CL: Nein. Das Alter hat gute und schlechte Seiten. Zu den guten gehört die Gelassenheit. Ich bin jetzt nicht mehr so auf Konfrontation aus, sondern in der Lage Konflikte anders zu lösen. Ich kann jetzt auch gut abgeben. Abgeben im Sinne von Loslassen können.

IH: Sie haben schon mehrmals überraschend mit Ämtern und Projekten aufgehört. Mit der TV-Mitternachtsshow 1993 beispielsweise. Oder auch mit Ihrem Rücktritt als Präsident des FC St. Pauli. Was werden Sie als nächstes loslassen?

CL: Ich habe das Glück, einen Beruf ausüben zu dürfen, der keine Verrentung kennt. Solange ich klar im Kopf bin, kann ich spielen und inszenieren, vielleicht sogar noch mit 80 Jahren. Das Geschäftliche muss nicht sein. Es ist an der Zeit darüber nachzudenken, wer künftig die Geschäfte übernehmen soll. Das heißt aber nicht, dass ich im Theater nicht mehr anwesend bin. Nur dass andere noch mehr Verantwortung tragen als bislang.

IH: In Ihrer Amtszeit als Präsident des FC St. Pauli haben Sie es geschafft, den Verein aus seiner desolaten Lage herauszuholen. Als Sie 2010 gingen, hinterließen Sie einen sanierten Club und ein neues Stadion. Aber auch hier warfen Ihnen Kritiker Gentrifizierung vor. Es hieß, Sie hätten „die Seele des Vereins verkauft“.
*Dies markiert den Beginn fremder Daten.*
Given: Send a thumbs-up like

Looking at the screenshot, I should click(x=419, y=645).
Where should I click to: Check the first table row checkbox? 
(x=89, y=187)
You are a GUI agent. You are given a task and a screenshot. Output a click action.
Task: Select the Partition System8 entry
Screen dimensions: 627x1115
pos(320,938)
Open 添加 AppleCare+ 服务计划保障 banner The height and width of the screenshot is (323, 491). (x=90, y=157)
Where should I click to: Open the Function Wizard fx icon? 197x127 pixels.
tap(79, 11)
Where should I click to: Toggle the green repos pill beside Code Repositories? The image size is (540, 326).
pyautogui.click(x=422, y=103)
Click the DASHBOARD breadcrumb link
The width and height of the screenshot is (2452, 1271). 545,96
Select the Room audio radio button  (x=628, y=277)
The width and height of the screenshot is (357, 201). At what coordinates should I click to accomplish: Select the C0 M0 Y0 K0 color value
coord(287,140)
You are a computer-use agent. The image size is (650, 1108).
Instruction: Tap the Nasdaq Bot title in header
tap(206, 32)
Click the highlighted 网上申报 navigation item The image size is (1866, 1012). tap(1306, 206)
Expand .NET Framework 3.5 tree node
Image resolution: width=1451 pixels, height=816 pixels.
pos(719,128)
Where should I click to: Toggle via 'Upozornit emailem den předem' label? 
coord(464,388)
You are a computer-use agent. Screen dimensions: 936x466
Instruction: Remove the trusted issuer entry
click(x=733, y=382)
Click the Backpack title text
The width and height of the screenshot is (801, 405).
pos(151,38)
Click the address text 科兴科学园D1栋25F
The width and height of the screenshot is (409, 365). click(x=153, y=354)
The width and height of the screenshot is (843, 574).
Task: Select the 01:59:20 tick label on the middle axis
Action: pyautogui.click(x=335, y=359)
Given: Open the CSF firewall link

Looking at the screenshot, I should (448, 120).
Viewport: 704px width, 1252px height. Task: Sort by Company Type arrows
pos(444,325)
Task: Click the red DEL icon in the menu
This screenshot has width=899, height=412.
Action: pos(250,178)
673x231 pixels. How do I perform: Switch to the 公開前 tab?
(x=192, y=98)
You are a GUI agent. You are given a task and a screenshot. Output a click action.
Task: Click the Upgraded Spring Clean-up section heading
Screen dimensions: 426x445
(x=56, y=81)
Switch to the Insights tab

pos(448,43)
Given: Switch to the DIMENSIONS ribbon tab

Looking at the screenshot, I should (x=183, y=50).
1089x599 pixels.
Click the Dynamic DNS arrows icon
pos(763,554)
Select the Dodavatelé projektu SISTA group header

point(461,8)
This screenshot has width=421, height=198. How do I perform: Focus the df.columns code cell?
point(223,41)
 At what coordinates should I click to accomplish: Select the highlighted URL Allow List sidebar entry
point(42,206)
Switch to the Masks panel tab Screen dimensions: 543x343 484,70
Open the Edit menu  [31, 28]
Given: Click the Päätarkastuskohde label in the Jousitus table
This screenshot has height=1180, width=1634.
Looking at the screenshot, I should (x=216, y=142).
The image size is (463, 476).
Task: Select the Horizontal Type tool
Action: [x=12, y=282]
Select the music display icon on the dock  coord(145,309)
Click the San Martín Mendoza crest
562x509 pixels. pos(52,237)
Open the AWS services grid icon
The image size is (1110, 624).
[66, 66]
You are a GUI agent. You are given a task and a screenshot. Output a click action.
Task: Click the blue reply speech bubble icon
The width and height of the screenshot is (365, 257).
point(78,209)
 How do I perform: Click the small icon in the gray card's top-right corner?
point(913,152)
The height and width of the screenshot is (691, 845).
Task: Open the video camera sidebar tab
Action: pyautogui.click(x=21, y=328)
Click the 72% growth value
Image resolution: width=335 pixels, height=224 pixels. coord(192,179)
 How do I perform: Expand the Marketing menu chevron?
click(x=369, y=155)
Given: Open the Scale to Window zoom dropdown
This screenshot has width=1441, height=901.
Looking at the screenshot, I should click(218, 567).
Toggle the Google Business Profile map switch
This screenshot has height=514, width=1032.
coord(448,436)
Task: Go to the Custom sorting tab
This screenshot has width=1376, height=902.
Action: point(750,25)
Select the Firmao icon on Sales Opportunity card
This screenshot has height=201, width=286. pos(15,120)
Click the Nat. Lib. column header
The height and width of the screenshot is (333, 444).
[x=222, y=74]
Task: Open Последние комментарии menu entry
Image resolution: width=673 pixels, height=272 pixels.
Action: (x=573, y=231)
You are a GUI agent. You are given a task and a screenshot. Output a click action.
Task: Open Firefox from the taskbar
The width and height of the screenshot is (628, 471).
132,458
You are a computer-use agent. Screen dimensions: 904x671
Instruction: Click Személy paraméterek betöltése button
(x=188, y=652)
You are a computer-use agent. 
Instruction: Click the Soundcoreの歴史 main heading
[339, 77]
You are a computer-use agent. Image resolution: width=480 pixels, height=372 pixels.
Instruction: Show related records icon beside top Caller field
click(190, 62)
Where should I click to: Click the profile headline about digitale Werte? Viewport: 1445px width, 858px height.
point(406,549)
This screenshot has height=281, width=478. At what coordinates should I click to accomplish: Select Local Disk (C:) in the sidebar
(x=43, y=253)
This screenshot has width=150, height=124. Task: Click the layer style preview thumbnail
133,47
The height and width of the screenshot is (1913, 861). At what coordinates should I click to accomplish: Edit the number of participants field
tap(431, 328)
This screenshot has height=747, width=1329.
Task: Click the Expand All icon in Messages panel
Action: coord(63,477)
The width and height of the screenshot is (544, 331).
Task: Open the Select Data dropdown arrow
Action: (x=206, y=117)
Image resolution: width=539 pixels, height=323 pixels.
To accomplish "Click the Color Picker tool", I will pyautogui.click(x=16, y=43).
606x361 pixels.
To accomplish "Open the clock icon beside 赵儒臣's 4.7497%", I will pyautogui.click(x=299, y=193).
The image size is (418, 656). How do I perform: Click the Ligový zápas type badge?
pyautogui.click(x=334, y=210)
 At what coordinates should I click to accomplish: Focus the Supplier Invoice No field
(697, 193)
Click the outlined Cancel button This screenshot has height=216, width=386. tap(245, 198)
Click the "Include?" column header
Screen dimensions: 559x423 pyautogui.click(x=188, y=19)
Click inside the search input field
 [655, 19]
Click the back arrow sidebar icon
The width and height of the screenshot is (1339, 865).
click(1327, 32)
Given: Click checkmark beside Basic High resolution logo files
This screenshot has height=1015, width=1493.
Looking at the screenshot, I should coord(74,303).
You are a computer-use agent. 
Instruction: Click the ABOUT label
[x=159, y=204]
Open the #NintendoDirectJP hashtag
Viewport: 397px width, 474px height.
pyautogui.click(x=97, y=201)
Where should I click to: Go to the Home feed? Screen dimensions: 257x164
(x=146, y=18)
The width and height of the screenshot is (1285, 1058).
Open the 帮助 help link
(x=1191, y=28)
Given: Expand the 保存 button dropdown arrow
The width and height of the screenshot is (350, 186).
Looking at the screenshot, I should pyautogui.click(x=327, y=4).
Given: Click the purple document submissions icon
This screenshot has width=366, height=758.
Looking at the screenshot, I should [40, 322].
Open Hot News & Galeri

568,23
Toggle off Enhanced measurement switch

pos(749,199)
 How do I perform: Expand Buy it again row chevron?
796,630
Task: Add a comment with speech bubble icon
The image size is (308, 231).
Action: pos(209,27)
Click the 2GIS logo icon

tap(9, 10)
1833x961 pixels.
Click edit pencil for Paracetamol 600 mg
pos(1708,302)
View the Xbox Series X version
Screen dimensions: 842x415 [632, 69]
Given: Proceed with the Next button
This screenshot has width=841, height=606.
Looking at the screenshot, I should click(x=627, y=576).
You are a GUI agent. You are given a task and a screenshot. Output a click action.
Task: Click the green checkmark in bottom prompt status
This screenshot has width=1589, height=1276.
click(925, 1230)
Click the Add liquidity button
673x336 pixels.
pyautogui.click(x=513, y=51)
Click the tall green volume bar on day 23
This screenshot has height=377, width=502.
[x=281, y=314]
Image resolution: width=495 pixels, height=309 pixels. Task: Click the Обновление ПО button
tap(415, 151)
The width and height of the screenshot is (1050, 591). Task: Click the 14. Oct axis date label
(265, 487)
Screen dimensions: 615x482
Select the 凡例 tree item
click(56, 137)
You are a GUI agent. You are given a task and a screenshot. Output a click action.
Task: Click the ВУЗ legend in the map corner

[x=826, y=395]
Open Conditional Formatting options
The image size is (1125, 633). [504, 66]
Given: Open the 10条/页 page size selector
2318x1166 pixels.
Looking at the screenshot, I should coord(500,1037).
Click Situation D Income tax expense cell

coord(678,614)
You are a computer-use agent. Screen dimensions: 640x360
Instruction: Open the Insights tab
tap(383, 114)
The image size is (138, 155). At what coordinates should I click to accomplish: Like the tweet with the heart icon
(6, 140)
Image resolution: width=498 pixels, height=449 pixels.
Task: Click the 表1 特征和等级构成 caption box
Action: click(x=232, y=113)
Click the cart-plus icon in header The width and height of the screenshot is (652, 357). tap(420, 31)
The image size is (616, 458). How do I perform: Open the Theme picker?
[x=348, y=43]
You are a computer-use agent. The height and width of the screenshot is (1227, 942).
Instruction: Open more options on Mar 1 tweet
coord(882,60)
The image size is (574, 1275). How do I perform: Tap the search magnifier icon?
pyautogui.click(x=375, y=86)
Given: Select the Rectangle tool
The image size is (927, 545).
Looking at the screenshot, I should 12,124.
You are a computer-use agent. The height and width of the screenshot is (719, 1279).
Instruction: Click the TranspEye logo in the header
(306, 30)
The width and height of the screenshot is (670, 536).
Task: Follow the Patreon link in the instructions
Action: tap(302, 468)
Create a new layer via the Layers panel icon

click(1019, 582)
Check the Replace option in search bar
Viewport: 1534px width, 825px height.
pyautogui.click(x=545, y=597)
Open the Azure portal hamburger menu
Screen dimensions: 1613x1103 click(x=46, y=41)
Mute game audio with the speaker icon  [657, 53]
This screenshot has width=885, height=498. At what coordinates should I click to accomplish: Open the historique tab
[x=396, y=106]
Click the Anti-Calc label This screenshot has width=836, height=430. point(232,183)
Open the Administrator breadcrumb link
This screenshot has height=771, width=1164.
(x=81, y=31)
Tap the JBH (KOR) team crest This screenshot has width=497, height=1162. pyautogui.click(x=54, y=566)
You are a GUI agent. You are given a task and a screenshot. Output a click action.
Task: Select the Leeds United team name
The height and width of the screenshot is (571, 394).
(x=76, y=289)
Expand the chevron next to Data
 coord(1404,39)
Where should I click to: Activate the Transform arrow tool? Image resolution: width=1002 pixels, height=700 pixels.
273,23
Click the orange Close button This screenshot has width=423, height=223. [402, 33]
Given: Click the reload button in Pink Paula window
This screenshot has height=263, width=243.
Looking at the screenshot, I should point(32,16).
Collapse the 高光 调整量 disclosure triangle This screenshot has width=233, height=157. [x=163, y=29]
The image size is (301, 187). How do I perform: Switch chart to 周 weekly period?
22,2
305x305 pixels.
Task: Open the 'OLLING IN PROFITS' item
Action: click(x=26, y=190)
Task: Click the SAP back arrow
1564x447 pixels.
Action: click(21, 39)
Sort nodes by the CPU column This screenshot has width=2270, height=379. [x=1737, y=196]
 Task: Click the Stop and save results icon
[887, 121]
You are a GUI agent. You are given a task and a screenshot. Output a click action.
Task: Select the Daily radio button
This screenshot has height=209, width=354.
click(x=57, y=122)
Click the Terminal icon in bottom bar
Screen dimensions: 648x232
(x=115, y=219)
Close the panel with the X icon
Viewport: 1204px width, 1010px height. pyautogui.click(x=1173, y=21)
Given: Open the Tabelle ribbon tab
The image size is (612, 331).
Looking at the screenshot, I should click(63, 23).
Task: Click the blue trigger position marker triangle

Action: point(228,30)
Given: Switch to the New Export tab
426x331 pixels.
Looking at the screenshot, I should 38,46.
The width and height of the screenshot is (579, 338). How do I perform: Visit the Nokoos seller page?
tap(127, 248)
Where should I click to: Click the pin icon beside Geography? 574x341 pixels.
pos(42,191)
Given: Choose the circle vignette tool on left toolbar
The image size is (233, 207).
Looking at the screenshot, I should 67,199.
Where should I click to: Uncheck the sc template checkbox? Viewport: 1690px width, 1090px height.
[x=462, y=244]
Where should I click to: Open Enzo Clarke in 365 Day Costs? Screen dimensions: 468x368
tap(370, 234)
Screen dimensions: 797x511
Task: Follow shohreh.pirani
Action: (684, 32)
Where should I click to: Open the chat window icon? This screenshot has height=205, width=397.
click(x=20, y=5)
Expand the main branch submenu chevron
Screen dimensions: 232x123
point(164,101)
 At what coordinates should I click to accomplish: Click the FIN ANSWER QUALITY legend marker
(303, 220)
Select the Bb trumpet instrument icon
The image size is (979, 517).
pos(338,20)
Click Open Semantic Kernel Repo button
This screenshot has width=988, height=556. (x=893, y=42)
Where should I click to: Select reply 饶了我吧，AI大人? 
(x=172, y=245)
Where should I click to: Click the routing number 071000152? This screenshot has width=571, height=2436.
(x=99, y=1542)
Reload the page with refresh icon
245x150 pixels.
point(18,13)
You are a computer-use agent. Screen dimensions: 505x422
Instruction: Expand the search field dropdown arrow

CL: Ich würde niemals von mir behaupten, dass ich alles richtige gemacht habe. Aber beim Fußball ist es so: Am Ende zählt das Ergebnis. Ohne eine kleine Gruppe sehr aktiver Menschen gäbe es diesen Verein heute nicht mehr.

IH: Können Sie den Vorwurf denn nachvollziehen?

CL: Natürlich bin ich einer gewesen, der – zur Überraschung vieler Fans und Vereinsmitglieder – auch unangenehme Entscheidungen getroffen hat. Aber merkwürdiger Weise ist noch nie einer der Kritiker auf mich zugekommen und hat mit mir darüber diskutiert. Wohl aber sind eine Menge Menschen zu mir gekommen und haben sich dafür bedankt, was ich für den Verein getan habe. Worin die Seele des Vereins bestanden hat, die ich angeblich verkauft hätte, würde mich in der Tat sehr interessieren.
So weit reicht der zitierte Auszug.